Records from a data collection
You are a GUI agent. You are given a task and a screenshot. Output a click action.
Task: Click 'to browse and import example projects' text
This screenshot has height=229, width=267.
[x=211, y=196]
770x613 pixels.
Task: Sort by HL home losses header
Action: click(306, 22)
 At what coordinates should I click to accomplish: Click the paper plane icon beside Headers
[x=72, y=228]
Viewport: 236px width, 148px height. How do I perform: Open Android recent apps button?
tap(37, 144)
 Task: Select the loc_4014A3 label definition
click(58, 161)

→ **EXERCISE OBJECTIVE**
Repeat all of the records above exactly as written.

→ **SOLUTION BELOW**
You are a GUI agent. You are given a task and a screenshot. Output a click action.
Task: Click 'to browse and import example projects' text
This screenshot has height=229, width=267.
[x=211, y=196]
770x613 pixels.
Task: Sort by HL home losses header
Action: click(306, 22)
 At what coordinates should I click to accomplish: Click the paper plane icon beside Headers
[x=72, y=228]
Viewport: 236px width, 148px height. How do I perform: Open Android recent apps button?
tap(37, 144)
 Task: Select the loc_4014A3 label definition
click(58, 161)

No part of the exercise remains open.